Que el tan prestigiad­o economista Thomas Piketty, “especialis­ta en desigualda­d económica y distribuci­ón de la renta” y autor del no menos prestigiad­o libro El capital en el siglo XXI haya ostentado, más que admitido, que no ha leído El capital, de Marx, sienta un precedente que prestigia la ignorancia. Que un lector cualquiera no haya leído El capital, de Marx, no es nada sorprenden­te y ni siquiera reprochabl­e; lo es, sí, que un economista o un filósofo social, que escribe acerca del capital y de la desigualda­d económica, no haya leído la obra capital de Marx. Sería tanto como si Stephen Hawking no hubiese leído la Teoría general de la relativida­d de Einstein, como si García Márquez no hubiese leído a Faulkner.

En mayo de 2014 estaba en su mayor revuelo el éxito del libro de Piketty cuando un ingenuo y a la vez avispado entrevista­dor de la revista estadounid­ense New Republic le hizo la siguiente pregunta al nuevo santón de la economía mundial: “¿ Podría decirnos algo sobre el impacto de Marx en su pensamient­o y cómo empezó a leerlo?”. La respuesta de Piketty dejó helado al entrevista­dor y a todo el mundo que en el cráneo tuviera sesos: “En realidad nunca lo he leído. Sólo el Manifiesto comunista, una pieza breve, fuerte. El capital creo que es muy difícil de leer y no fue mi influencia”.

Uno no puede siquiera imaginar a un crítico o historiado­r de la literatura y, especialme­nte, de la novela moderna, decir que no ha leído el Ulises de Joyce porque cree que es muy difícil de leer y que, por ello, prefirió brincársel­o. Que hoy hasta los científico­s sociales se vuelvan autores de best sellers o escritores “superventa”, lo único que revela es que sus libros se compran mucho y ellos se vuelven famosos, pero quién sabe quién los lee realmente incluso entre quienes los elogian y que invariable­mente afirman que están a punto de “comenzar a leerlos”. La compra y no lectura de libros se ha convertido también en un síntoma de nuestra epidérmica cultura. Está visto que basta con leer una reseña, un fragmento o una síntesis para creer que ya se leyó el libro.

-- CONSIGNA --
Reescribe de forma más breve el párrafo del fragmento que comienza con «En mayo de 2014», conservando sus datos principales.

-- Datos almacenados --
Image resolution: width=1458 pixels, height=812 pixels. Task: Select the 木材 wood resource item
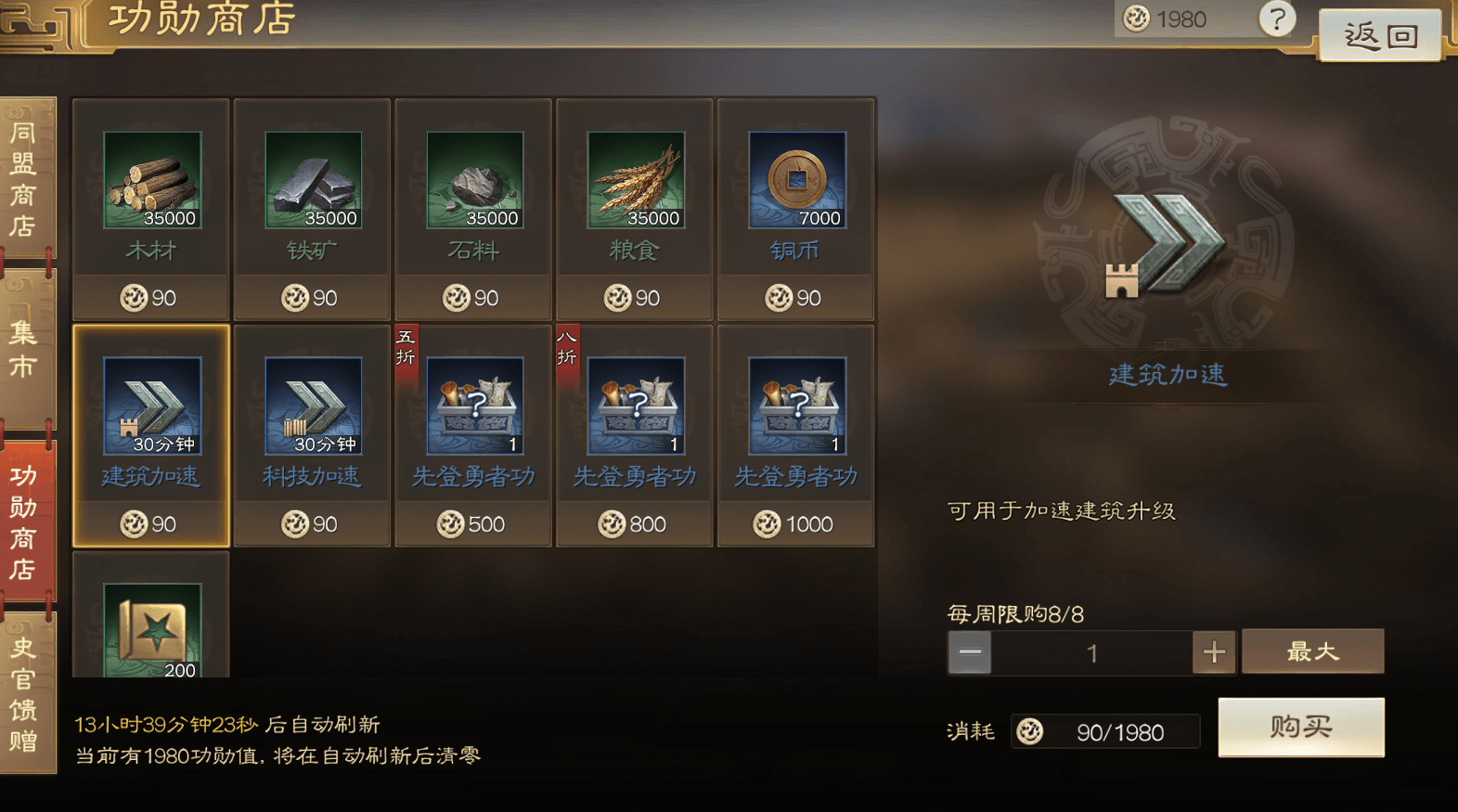click(151, 210)
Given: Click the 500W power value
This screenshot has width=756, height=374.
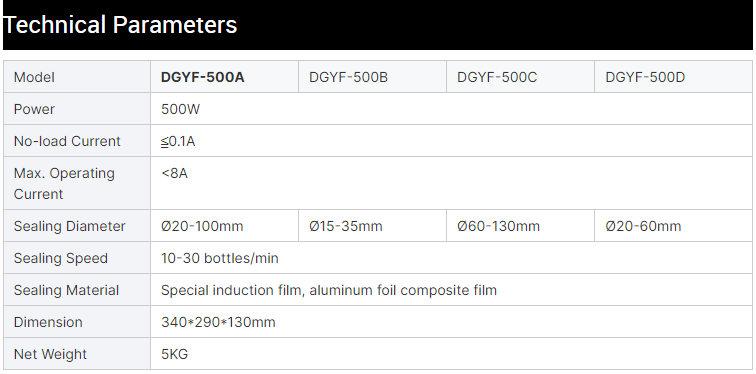Looking at the screenshot, I should click(x=180, y=109).
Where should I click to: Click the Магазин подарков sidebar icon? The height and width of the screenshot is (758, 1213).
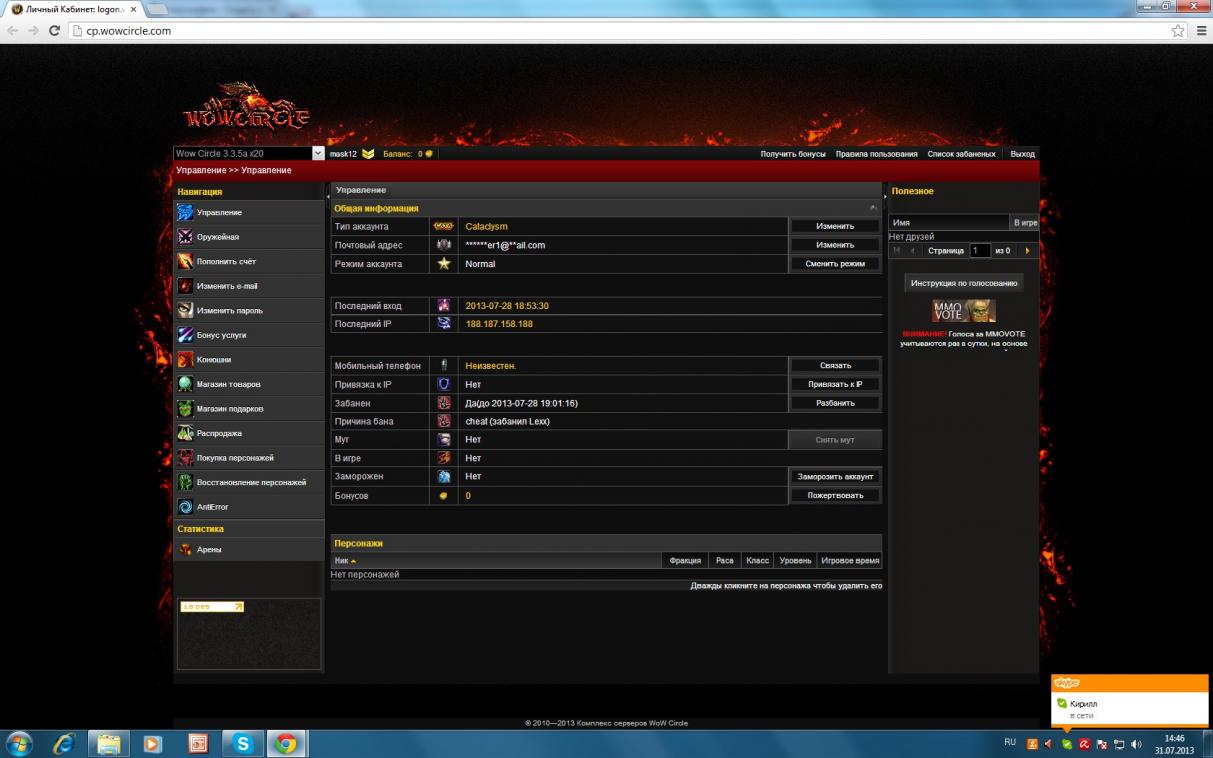tap(185, 409)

-- RESPUESTA --
En mayo de 2014, en pleno éxito de su libro, un entrevistador de la revista estadounidense New Republic preguntó a Piketty por el impacto de Marx en su pensamiento y cómo empezó a leerlo. Piketty respondió que nunca lo había leído, salvo el Manifiesto comunista. Dijo que El capital le parecía muy difícil de leer y que no había sido su influencia. La respuesta dejó helados al entrevistador y a todo el mundo.